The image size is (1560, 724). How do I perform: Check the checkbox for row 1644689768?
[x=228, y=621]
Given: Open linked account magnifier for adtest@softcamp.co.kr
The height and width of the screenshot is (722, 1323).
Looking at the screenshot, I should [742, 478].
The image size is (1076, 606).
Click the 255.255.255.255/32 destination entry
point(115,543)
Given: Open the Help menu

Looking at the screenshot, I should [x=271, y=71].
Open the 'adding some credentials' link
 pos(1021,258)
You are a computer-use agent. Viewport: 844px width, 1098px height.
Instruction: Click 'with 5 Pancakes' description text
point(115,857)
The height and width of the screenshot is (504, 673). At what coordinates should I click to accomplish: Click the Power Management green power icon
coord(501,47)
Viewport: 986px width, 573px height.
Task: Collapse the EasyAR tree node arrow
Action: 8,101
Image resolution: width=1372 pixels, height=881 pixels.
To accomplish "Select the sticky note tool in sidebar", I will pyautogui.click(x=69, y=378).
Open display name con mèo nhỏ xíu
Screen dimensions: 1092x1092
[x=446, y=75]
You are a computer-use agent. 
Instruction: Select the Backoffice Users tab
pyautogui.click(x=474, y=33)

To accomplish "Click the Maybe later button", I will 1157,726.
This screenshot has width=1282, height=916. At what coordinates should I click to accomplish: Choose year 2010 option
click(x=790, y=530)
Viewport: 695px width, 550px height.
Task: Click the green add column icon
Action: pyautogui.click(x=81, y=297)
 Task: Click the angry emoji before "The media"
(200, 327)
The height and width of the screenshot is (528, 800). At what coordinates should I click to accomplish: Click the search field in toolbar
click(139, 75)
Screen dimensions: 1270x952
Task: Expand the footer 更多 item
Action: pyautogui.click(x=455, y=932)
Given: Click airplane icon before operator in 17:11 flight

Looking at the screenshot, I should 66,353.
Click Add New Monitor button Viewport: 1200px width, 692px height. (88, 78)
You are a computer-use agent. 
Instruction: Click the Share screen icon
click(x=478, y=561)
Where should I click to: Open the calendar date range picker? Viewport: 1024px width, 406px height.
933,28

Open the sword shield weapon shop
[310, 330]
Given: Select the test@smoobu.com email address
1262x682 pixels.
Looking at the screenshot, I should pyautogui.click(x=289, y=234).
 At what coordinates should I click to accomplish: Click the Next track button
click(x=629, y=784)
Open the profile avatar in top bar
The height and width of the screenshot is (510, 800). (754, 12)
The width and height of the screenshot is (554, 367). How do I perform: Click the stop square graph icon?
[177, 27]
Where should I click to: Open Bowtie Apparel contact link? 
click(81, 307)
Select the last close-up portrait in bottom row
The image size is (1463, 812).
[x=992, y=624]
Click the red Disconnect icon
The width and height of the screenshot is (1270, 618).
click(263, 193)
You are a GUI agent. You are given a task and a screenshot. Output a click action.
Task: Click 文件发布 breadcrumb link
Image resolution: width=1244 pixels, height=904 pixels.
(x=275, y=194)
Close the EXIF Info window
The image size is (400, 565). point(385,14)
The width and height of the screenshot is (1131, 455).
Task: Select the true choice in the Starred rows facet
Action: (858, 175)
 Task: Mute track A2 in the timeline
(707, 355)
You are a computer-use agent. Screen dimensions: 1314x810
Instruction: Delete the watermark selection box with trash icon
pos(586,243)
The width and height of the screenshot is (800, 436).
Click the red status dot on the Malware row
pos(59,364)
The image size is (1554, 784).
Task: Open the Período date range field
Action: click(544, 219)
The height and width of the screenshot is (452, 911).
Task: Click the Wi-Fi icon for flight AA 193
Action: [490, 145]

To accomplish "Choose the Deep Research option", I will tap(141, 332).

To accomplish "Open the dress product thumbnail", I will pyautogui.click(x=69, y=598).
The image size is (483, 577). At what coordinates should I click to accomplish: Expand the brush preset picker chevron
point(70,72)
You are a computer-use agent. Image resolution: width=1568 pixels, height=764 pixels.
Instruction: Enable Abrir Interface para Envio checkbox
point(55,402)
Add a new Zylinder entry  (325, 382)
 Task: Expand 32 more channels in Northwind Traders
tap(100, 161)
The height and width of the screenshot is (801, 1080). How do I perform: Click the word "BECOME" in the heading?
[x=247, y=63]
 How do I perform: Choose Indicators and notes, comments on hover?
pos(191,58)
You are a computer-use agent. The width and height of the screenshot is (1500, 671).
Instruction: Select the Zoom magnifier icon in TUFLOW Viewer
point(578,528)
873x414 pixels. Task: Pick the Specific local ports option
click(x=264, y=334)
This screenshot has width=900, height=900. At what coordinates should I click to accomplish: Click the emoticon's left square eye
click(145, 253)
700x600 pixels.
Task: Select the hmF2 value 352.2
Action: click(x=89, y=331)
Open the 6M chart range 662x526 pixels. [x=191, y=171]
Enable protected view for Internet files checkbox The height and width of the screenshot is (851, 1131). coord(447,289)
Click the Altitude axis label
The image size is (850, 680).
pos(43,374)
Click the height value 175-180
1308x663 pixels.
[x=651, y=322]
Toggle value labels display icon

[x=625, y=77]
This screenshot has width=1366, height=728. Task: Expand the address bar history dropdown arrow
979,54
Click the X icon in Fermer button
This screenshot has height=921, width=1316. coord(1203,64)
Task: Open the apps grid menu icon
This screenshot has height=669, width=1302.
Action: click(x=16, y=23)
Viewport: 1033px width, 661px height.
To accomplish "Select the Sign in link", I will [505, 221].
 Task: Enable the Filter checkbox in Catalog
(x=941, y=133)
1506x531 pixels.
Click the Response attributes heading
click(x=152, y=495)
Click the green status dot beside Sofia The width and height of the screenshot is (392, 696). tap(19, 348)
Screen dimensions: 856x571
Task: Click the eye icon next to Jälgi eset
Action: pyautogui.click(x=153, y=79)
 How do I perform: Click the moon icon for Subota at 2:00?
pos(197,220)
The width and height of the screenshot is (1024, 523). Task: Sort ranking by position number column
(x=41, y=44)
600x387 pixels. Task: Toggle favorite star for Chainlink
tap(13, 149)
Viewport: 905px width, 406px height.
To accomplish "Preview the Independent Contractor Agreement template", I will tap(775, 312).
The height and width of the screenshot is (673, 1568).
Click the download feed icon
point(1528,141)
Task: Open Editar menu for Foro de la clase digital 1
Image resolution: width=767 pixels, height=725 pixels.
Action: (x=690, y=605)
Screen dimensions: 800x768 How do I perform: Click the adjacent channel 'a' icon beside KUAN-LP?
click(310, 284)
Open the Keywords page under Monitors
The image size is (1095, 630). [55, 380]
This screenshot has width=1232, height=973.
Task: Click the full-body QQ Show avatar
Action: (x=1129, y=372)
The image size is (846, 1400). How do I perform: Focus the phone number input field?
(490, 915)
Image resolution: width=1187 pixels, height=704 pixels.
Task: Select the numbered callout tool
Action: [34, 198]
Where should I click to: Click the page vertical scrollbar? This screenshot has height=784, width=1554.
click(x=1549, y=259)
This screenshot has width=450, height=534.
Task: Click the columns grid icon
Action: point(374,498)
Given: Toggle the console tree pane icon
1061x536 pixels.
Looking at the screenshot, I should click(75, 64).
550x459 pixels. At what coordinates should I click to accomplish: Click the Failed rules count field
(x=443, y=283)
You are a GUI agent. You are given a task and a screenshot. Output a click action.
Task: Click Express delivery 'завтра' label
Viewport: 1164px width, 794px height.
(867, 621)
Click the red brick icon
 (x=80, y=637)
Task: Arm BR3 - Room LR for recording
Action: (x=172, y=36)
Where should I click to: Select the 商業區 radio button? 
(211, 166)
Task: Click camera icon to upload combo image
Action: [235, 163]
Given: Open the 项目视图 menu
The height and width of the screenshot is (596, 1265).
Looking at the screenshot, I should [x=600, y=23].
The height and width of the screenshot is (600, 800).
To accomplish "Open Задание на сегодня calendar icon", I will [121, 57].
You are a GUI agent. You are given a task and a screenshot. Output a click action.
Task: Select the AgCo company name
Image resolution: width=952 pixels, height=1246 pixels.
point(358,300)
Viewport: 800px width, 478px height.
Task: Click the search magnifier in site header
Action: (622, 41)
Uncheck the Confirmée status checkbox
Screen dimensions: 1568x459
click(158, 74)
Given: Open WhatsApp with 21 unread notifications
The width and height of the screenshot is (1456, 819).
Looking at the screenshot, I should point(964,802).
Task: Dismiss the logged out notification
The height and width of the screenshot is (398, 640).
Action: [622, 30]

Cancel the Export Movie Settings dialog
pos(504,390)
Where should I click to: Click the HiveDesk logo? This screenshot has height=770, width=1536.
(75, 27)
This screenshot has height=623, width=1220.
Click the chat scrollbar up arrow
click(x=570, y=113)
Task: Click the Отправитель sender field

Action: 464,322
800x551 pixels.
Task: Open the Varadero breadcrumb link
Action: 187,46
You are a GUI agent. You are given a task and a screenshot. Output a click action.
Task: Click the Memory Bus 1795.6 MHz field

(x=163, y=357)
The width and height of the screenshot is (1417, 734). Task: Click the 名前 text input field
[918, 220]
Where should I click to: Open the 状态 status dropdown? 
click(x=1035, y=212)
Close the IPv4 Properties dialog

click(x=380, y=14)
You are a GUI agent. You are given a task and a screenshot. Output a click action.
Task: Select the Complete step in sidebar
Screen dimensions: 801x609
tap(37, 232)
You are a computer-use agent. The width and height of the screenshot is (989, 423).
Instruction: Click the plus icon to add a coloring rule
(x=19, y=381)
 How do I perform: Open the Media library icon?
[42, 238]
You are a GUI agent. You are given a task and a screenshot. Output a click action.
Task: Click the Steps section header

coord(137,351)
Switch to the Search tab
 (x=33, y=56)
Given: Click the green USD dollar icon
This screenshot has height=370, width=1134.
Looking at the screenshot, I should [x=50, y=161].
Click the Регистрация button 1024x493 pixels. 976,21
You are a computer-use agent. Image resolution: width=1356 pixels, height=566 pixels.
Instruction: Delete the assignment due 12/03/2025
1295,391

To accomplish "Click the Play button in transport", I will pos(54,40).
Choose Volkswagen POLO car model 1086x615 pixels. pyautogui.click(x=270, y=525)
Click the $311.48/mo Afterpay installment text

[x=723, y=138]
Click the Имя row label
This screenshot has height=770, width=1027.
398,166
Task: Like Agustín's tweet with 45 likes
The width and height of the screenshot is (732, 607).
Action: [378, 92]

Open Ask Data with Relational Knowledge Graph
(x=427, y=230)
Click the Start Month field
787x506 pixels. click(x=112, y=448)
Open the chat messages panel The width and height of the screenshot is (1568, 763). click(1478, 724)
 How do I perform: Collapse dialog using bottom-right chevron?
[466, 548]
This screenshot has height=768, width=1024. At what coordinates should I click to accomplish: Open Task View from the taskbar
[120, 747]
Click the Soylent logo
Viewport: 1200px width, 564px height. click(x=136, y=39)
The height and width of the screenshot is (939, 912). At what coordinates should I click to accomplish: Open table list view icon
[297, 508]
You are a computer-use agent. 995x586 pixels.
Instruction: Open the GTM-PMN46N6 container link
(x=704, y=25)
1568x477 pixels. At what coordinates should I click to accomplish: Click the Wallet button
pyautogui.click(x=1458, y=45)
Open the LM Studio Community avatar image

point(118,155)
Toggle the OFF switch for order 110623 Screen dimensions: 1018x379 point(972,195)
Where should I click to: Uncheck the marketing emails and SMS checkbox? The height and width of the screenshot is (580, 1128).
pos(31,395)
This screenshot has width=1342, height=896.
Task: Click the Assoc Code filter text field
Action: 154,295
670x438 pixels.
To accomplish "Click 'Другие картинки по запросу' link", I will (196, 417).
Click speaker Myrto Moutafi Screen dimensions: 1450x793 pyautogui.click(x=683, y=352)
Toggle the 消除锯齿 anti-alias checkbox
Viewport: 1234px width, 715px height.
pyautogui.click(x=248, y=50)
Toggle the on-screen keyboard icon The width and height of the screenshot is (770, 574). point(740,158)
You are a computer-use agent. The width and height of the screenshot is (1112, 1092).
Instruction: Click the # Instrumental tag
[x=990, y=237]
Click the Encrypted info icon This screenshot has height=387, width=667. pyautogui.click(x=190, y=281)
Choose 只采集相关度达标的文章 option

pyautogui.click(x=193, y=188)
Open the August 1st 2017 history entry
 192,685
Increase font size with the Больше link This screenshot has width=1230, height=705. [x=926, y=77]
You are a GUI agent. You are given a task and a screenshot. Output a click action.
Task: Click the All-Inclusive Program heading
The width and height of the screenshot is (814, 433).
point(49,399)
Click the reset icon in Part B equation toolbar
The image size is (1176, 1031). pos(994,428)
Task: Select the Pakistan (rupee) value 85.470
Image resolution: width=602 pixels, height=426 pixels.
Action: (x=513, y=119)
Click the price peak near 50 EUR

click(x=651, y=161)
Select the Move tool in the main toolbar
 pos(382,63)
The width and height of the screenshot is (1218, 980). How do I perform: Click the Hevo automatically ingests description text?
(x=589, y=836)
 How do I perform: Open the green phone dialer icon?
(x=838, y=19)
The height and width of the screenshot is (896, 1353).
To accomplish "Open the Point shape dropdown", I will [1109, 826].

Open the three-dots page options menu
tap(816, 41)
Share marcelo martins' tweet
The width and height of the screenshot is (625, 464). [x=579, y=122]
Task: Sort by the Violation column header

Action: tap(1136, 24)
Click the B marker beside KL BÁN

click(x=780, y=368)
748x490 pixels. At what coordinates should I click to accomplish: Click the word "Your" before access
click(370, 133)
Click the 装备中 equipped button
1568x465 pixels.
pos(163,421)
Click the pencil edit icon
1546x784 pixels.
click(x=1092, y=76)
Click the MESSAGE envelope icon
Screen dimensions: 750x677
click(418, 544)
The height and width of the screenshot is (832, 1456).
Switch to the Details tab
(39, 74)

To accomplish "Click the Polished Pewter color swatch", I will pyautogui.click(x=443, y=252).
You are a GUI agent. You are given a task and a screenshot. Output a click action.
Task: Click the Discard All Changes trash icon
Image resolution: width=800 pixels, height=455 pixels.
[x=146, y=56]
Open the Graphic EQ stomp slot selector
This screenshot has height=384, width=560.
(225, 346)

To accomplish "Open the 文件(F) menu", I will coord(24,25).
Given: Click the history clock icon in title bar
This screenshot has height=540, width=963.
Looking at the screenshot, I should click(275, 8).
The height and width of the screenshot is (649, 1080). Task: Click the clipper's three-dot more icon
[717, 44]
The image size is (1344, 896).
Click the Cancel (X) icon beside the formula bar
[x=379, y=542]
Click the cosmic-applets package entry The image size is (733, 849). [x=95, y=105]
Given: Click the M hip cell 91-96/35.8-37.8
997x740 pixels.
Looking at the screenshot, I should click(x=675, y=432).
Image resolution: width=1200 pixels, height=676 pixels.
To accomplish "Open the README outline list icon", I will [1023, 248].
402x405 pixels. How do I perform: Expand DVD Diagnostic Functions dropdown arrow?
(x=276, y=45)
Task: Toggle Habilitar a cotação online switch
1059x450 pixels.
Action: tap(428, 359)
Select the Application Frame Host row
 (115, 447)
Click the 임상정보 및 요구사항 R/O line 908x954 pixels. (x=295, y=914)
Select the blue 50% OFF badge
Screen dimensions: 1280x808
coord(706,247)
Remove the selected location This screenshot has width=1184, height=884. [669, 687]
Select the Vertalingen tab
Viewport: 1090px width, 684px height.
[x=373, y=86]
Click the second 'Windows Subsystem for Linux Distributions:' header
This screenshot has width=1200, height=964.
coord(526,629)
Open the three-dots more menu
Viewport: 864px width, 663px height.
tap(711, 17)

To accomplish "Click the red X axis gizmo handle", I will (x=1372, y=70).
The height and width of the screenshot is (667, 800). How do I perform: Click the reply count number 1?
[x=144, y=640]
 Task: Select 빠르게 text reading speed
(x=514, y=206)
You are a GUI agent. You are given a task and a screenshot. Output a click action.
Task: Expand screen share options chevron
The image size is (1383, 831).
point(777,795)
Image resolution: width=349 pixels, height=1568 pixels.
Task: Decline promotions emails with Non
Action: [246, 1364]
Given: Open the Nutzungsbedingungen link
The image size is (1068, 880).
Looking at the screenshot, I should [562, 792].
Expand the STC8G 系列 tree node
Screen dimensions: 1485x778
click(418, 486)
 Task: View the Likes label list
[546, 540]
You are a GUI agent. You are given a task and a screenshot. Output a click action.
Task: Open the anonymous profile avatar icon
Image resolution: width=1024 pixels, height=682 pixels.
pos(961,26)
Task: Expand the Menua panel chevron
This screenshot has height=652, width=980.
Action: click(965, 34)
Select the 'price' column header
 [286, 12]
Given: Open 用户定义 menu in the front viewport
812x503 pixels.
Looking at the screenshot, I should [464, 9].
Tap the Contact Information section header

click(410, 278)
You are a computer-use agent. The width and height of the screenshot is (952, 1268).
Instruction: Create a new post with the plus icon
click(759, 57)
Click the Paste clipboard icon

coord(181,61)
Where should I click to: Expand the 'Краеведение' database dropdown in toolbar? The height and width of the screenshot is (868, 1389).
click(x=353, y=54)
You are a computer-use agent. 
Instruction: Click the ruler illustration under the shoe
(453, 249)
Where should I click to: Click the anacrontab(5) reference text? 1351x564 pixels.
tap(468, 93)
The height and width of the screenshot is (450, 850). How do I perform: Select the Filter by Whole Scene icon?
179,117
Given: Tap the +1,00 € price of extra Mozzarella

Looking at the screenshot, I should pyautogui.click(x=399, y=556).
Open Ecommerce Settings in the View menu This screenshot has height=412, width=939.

━━━━━━

#### [TASK GOAL]
As listed above, the lines from the line with "The height and width of the screenshot is (722, 1323)." to the line with "Click Add New" are to be echoed exactly, with both ends included and nothing added.

#### [ANSWER BOX]
The height and width of the screenshot is (722, 1323).
Looking at the screenshot, I should [742, 478].
The image size is (1076, 606).
Click the 255.255.255.255/32 destination entry
point(115,543)
Given: Open the Help menu

Looking at the screenshot, I should [x=271, y=71].
Open the 'adding some credentials' link
 pos(1021,258)
You are a computer-use agent. Viewport: 844px width, 1098px height.
Instruction: Click 'with 5 Pancakes' description text
point(115,857)
The height and width of the screenshot is (504, 673). At what coordinates should I click to accomplish: Click the Power Management green power icon
coord(501,47)
Viewport: 986px width, 573px height.
Task: Collapse the EasyAR tree node arrow
Action: 8,101
Image resolution: width=1372 pixels, height=881 pixels.
To accomplish "Select the sticky note tool in sidebar", I will pyautogui.click(x=69, y=378).
Open display name con mèo nhỏ xíu
Screen dimensions: 1092x1092
[x=446, y=75]
You are a computer-use agent. 
Instruction: Select the Backoffice Users tab
pyautogui.click(x=474, y=33)

To accomplish "Click the Maybe later button", I will 1157,726.
This screenshot has width=1282, height=916. At what coordinates should I click to accomplish: Choose year 2010 option
click(x=790, y=530)
Viewport: 695px width, 550px height.
Task: Click the green add column icon
Action: pyautogui.click(x=81, y=297)
 Task: Click the angry emoji before "The media"
(200, 327)
The height and width of the screenshot is (528, 800). At what coordinates should I click to accomplish: Click the search field in toolbar
click(139, 75)
Screen dimensions: 1270x952
Task: Expand the footer 更多 item
Action: pyautogui.click(x=455, y=932)
Given: Click airplane icon before operator in 17:11 flight

Looking at the screenshot, I should 66,353.
Click Add New Monitor button Viewport: 1200px width, 692px height. (88, 78)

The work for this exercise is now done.